Each line of the data should be transcribed exactly as given.

Exercise material
_ _ _ _
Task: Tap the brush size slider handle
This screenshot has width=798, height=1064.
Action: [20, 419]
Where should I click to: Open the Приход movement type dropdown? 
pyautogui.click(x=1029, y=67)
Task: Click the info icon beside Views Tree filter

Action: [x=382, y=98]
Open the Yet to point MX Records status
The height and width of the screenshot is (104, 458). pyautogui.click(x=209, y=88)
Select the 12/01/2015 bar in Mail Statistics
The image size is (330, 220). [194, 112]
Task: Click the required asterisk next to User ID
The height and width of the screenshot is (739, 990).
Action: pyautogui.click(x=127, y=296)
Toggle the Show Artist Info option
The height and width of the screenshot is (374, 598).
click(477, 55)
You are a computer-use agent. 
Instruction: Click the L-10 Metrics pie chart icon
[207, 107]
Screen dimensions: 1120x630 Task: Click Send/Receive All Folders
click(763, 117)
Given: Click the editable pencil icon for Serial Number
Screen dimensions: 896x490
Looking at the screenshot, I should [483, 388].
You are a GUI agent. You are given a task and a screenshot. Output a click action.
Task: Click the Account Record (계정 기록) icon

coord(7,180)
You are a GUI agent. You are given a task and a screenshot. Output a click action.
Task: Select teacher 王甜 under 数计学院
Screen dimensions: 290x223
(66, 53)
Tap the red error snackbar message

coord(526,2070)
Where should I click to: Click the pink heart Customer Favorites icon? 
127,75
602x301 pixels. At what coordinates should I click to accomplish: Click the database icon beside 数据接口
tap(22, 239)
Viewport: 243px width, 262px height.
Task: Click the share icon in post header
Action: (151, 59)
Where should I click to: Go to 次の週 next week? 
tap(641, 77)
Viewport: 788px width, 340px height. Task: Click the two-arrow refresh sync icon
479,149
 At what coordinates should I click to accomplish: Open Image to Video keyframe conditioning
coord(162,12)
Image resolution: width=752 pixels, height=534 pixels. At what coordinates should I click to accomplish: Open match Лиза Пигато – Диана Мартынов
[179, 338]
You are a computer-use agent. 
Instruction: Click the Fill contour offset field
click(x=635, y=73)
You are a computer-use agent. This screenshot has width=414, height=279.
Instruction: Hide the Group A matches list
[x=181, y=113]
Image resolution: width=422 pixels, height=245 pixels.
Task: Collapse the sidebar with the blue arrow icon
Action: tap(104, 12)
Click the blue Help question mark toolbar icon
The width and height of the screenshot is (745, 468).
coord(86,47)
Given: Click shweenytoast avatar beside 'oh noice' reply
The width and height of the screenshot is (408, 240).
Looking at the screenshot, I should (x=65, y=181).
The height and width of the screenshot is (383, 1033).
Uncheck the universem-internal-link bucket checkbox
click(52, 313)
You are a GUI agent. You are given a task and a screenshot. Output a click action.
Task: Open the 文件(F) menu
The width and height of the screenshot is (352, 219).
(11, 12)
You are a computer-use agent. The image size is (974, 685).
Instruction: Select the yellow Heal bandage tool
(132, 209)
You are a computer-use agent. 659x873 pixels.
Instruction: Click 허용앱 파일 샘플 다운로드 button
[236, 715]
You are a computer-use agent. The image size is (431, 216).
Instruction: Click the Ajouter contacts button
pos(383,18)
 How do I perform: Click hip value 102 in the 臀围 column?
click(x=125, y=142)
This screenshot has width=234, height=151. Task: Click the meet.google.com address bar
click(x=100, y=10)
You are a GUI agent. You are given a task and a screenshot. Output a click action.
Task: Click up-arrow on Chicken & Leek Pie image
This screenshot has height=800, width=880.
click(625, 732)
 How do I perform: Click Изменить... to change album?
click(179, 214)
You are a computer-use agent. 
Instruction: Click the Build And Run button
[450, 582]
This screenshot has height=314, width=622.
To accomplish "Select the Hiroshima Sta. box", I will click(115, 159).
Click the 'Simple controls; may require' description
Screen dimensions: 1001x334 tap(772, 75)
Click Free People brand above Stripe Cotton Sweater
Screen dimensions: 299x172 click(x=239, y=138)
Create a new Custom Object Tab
_ _ _ _
Task response
Task: Tap the brush size slider handle
This screenshot has width=798, height=1064.
Action: [20, 419]
Where should I click to: Open the Приход movement type dropdown? 
pyautogui.click(x=1029, y=67)
Task: Click the info icon beside Views Tree filter

Action: [x=382, y=98]
Open the Yet to point MX Records status
The height and width of the screenshot is (104, 458). pyautogui.click(x=209, y=88)
Select the 12/01/2015 bar in Mail Statistics
The image size is (330, 220). [194, 112]
Task: Click the required asterisk next to User ID
The height and width of the screenshot is (739, 990).
Action: pyautogui.click(x=127, y=296)
Toggle the Show Artist Info option
The height and width of the screenshot is (374, 598).
click(477, 55)
You are a computer-use agent. 
Instruction: Click the L-10 Metrics pie chart icon
[207, 107]
Screen dimensions: 1120x630 Task: Click Send/Receive All Folders
click(763, 117)
Given: Click the editable pencil icon for Serial Number
Screen dimensions: 896x490
Looking at the screenshot, I should [483, 388].
You are a GUI agent. You are given a task and a screenshot. Output a click action.
Task: Click the Account Record (계정 기록) icon

coord(7,180)
You are a GUI agent. You are given a task and a screenshot. Output a click action.
Task: Select teacher 王甜 under 数计学院
Screen dimensions: 290x223
(66, 53)
Tap the red error snackbar message

coord(526,2070)
Where should I click to: Click the pink heart Customer Favorites icon? 
127,75
602x301 pixels. At what coordinates should I click to accomplish: Click the database icon beside 数据接口
tap(22, 239)
Viewport: 243px width, 262px height.
Task: Click the share icon in post header
Action: (151, 59)
Where should I click to: Go to 次の週 next week? 
tap(641, 77)
Viewport: 788px width, 340px height. Task: Click the two-arrow refresh sync icon
479,149
 At what coordinates should I click to accomplish: Open Image to Video keyframe conditioning
coord(162,12)
Image resolution: width=752 pixels, height=534 pixels. At what coordinates should I click to accomplish: Open match Лиза Пигато – Диана Мартынов
[179, 338]
You are a computer-use agent. 
Instruction: Click the Fill contour offset field
click(x=635, y=73)
You are a computer-use agent. This screenshot has width=414, height=279.
Instruction: Hide the Group A matches list
[x=181, y=113]
Image resolution: width=422 pixels, height=245 pixels.
Task: Collapse the sidebar with the blue arrow icon
Action: tap(104, 12)
Click the blue Help question mark toolbar icon
The width and height of the screenshot is (745, 468).
coord(86,47)
Given: Click shweenytoast avatar beside 'oh noice' reply
The width and height of the screenshot is (408, 240).
Looking at the screenshot, I should (x=65, y=181).
The height and width of the screenshot is (383, 1033).
Uncheck the universem-internal-link bucket checkbox
click(52, 313)
You are a GUI agent. You are given a task and a screenshot. Output a click action.
Task: Open the 文件(F) menu
The width and height of the screenshot is (352, 219).
(11, 12)
You are a computer-use agent. The image size is (974, 685).
Instruction: Select the yellow Heal bandage tool
(132, 209)
You are a computer-use agent. 659x873 pixels.
Instruction: Click 허용앱 파일 샘플 다운로드 button
[236, 715]
You are a computer-use agent. The image size is (431, 216).
Instruction: Click the Ajouter contacts button
pos(383,18)
 How do I perform: Click hip value 102 in the 臀围 column?
click(x=125, y=142)
This screenshot has width=234, height=151. Task: Click the meet.google.com address bar
click(x=100, y=10)
You are a GUI agent. You are given a task and a screenshot. Output a click action.
Task: Click up-arrow on Chicken & Leek Pie image
This screenshot has height=800, width=880.
click(625, 732)
 How do I perform: Click Изменить... to change album?
click(179, 214)
You are a computer-use agent. 
Instruction: Click the Build And Run button
[450, 582]
This screenshot has height=314, width=622.
To accomplish "Select the Hiroshima Sta. box", I will click(115, 159).
Click the 'Simple controls; may require' description
Screen dimensions: 1001x334 tap(772, 75)
Click Free People brand above Stripe Cotton Sweater
Screen dimensions: 299x172 click(x=239, y=138)
Create a new Custom Object Tab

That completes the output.